36 Keys? Interesting name and the music even more so. Politically motivated, the rocky reggae/ska band with a little bit of folk fused in on the side gave me quite a shock when, instead of a Jamaican genius rubbing in how good weather, food and music is over there, the funky intro was succeeded by a very British vocalist putting his political views on the table and discussing socialism, materialism, slavery and questioning the very way the Western World thinks. But I liked it nonetheless.
Firstly, the music they make is of such great quality; a couple of listens and their acoustic soulfulness really touches a chord somewhere deep inside of you and makes you pay attention for sure. Yes, they're quite quirky and unique which sometimes means that that their music can turn you off completely - that's the brilliant thing about subjectivity - and I know I've felt the same way about several of these "unique" bands but the fact of the matter is that I reckon 36 Keys are going to tickle your musical tastebuds and, unlike the more generic Ash Lane who were a Must Go And See These Guys Live Band, I know a lot of people, including myself, will be researching into them pretty, pretty deeply. You might feel differently.
Also they raise topics and issues that a lot of people tend to shy away from in their music.
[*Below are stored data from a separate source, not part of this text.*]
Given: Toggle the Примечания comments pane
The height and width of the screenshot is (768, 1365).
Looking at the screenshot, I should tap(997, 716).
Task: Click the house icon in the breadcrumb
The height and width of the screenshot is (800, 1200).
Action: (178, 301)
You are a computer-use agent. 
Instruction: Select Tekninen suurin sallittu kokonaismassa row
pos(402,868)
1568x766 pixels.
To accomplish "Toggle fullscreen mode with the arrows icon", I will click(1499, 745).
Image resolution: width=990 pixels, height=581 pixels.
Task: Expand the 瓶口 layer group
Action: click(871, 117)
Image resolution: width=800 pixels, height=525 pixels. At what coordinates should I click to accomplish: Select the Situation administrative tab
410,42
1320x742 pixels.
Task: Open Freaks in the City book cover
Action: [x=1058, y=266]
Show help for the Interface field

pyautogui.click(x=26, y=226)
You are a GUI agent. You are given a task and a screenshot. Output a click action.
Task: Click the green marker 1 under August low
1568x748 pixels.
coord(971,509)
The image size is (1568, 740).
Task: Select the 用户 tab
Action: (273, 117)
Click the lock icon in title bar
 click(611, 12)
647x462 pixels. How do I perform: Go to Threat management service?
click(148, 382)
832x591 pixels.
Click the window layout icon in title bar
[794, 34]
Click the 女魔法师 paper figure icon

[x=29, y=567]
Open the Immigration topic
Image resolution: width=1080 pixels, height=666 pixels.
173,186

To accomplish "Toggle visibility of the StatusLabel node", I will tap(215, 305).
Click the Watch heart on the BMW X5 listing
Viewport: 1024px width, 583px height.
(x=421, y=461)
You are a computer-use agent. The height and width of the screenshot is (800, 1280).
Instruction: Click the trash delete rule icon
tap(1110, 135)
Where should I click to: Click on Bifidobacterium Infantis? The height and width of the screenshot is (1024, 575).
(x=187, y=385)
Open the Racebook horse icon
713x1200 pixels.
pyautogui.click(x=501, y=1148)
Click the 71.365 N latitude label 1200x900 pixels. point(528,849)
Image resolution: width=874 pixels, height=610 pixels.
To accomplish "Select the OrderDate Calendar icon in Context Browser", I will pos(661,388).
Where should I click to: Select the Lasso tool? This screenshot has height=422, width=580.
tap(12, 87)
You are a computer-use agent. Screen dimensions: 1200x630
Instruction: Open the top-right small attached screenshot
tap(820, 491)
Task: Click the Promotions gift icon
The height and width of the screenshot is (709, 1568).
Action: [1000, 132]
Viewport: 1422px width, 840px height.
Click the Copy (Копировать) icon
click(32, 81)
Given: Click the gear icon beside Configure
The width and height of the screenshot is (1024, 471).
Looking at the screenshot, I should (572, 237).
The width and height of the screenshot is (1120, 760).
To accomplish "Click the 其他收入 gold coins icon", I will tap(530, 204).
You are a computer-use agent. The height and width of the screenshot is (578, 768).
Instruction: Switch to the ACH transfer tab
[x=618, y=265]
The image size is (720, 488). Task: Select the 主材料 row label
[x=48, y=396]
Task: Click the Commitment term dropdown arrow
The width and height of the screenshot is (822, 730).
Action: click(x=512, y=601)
Believe me, they're no George Orwell but being able to openly talk about the mistreatment and ongoing separation of the Third World, the commercial exploitation from retailers and the quantity of information withheld by the government is brave at the very least. Show your support now by buying ordering one of their customised t-shirts or hoodies on the Facebook page.
You see, 36 Keys are a very personal band and I apologise if you think this review has been a bit too "I" and "me" but this is the sort of music that you might connect with immediately as one of the best songs you've ever heard or find you hate the band and everything they stand for. The former would be preferred, though.